##### Task inputs #####

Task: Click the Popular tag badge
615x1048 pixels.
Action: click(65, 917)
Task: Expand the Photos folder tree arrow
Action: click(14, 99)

#####

Problem statement ::
Could you copy out every line of the records above word for word, in the same order?

Result of this exercise ::
Task: Click the Popular tag badge
615x1048 pixels.
Action: click(65, 917)
Task: Expand the Photos folder tree arrow
Action: click(14, 99)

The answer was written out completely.